DATA RECORDS ▸
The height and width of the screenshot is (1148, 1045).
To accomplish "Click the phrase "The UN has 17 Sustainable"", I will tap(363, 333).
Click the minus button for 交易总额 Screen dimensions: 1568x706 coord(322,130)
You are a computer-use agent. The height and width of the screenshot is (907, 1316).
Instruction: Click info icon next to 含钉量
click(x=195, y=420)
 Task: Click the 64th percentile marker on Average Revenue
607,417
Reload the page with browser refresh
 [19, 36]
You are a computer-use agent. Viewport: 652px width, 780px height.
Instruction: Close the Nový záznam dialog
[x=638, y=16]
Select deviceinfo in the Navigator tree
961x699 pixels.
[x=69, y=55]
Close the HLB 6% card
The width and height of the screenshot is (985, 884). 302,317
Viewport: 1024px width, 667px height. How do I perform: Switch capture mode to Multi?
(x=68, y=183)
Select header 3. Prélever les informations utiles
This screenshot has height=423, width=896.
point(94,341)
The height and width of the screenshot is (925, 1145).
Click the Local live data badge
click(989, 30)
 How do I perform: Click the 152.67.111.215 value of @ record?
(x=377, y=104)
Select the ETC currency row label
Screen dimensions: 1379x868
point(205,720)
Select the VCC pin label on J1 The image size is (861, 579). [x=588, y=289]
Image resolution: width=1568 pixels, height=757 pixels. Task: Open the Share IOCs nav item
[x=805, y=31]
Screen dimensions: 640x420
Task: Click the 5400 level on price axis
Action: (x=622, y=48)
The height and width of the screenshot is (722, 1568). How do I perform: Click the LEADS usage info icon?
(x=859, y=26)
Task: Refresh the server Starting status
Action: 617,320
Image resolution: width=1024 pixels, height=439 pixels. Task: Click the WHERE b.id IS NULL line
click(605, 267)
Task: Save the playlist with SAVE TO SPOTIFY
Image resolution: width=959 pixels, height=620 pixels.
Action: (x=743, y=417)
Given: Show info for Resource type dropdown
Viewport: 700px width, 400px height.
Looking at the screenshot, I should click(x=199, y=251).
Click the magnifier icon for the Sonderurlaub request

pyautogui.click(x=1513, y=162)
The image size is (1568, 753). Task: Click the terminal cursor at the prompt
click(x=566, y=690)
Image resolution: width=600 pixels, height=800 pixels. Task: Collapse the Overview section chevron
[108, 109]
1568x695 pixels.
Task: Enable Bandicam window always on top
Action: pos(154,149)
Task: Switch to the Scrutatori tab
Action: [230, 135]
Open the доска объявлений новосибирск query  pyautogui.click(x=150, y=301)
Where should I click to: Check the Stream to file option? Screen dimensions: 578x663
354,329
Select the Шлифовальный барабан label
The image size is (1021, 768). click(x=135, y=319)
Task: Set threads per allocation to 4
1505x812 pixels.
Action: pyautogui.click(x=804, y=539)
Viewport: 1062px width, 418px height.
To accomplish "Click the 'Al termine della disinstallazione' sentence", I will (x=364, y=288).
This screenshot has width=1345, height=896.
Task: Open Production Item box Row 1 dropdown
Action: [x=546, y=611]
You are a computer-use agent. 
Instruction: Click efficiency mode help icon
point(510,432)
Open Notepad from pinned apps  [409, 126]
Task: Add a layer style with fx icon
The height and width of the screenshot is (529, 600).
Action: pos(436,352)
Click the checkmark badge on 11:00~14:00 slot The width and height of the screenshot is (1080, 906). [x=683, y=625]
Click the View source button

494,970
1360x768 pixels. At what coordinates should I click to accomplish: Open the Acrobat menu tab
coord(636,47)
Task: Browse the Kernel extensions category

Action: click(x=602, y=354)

AIM OF THE EXERCISE ▸ Output every line of the records above as a Markdown table with the columns "Index" and "Entry", numbering the rows in order and omitting blank lines.

FULL SOLUTION ▸
| Index | Entry |
|---|---|
| 1 | The height and width of the screenshot is (1148, 1045). |
| 2 | To accomplish "Click the phrase "The UN has 17 Sustainable"", I will tap(363, 333). |
| 3 | Click the minus button for 交易总额 Screen dimensions: 1568x706 coord(322,130) |
| 4 | You are a computer-use agent. The height and width of the screenshot is (907, 1316). |
| 5 | Instruction: Click info icon next to 含钉量 |
| 6 | click(x=195, y=420) |
| 7 |  Task: Click the 64th percentile marker on Average Revenue |
| 8 | 607,417 |
| 9 | Reload the page with browser refresh |
| 10 |  [19, 36] |
| 11 | You are a computer-use agent. Viewport: 652px width, 780px height. |
| 12 | Instruction: Close the Nový záznam dialog |
| 13 | [x=638, y=16] |
| 14 | Select deviceinfo in the Navigator tree |
| 15 | 961x699 pixels. |
| 16 | [x=69, y=55] |
| 17 | Close the HLB 6% card |
| 18 | The width and height of the screenshot is (985, 884). 302,317 |
| 19 | Viewport: 1024px width, 667px height. How do I perform: Switch capture mode to Multi? |
| 20 | (x=68, y=183) |
| 21 | Select header 3. Prélever les informations utiles |
| 22 | This screenshot has height=423, width=896. |
| 23 | point(94,341) |
| 24 | The height and width of the screenshot is (925, 1145). |
| 25 | Click the Local live data badge |
| 26 | click(989, 30) |
| 27 |  How do I perform: Click the 152.67.111.215 value of @ record? |
| 28 | (x=377, y=104) |
| 29 | Select the ETC currency row label |
| 30 | Screen dimensions: 1379x868 |
| 31 | point(205,720) |
| 32 | Select the VCC pin label on J1 The image size is (861, 579). [x=588, y=289] |
| 33 | Image resolution: width=1568 pixels, height=757 pixels. Task: Open the Share IOCs nav item |
| 34 | [x=805, y=31] |
| 35 | Screen dimensions: 640x420 |
| 36 | Task: Click the 5400 level on price axis |
| 37 | Action: (x=622, y=48) |
| 38 | The height and width of the screenshot is (722, 1568). How do I perform: Click the LEADS usage info icon? |
| 39 | (x=859, y=26) |
| 40 | Task: Refresh the server Starting status |
| 41 | Action: 617,320 |
| 42 | Image resolution: width=1024 pixels, height=439 pixels. Task: Click the WHERE b.id IS NULL line |
| 43 | click(605, 267) |
| 44 | Task: Save the playlist with SAVE TO SPOTIFY |
| 45 | Image resolution: width=959 pixels, height=620 pixels. |
| 46 | Action: (x=743, y=417) |
| 47 | Given: Show info for Resource type dropdown |
| 48 | Viewport: 700px width, 400px height. |
| 49 | Looking at the screenshot, I should click(x=199, y=251). |
| 50 | Click the magnifier icon for the Sonderurlaub request |
| 51 | pyautogui.click(x=1513, y=162) |
| 52 | The image size is (1568, 753). Task: Click the terminal cursor at the prompt |
| 53 | click(x=566, y=690) |
| 54 | Image resolution: width=600 pixels, height=800 pixels. Task: Collapse the Overview section chevron |
| 55 | [108, 109] |
| 56 | 1568x695 pixels. |
| 57 | Task: Enable Bandicam window always on top |
| 58 | Action: pos(154,149) |
| 59 | Task: Switch to the Scrutatori tab |
| 60 | Action: [230, 135] |
| 61 | Open the доска объявлений новосибирск query  pyautogui.click(x=150, y=301) |
| 62 | Where should I click to: Check the Stream to file option? Screen dimensions: 578x663 |
| 63 | 354,329 |
| 64 | Select the Шлифовальный барабан label |
| 65 | The image size is (1021, 768). click(x=135, y=319) |
| 66 | Task: Set threads per allocation to 4 |
| 67 | 1505x812 pixels. |
| 68 | Action: pyautogui.click(x=804, y=539) |
| 69 | Viewport: 1062px width, 418px height. |
| 70 | To accomplish "Click the 'Al termine della disinstallazione' sentence", I will (x=364, y=288). |
| 71 | This screenshot has width=1345, height=896. |
| 72 | Task: Open Production Item box Row 1 dropdown |
| 73 | Action: [x=546, y=611] |
| 74 | You are a computer-use agent.  |
| 75 | Instruction: Click efficiency mode help icon |
| 76 | point(510,432) |
| 77 | Open Notepad from pinned apps  [409, 126] |
| 78 | Task: Add a layer style with fx icon |
| 79 | The height and width of the screenshot is (529, 600). |
| 80 | Action: pos(436,352) |
| 81 | Click the checkmark badge on 11:00~14:00 slot The width and height of the screenshot is (1080, 906). [x=683, y=625] |
| 82 | Click the View source button |
| 83 | 494,970 |
| 84 | 1360x768 pixels. At what coordinates should I click to accomplish: Open the Acrobat menu tab |
| 85 | coord(636,47) |
| 86 | Task: Browse the Kernel extensions category |
| 87 | Action: click(x=602, y=354) |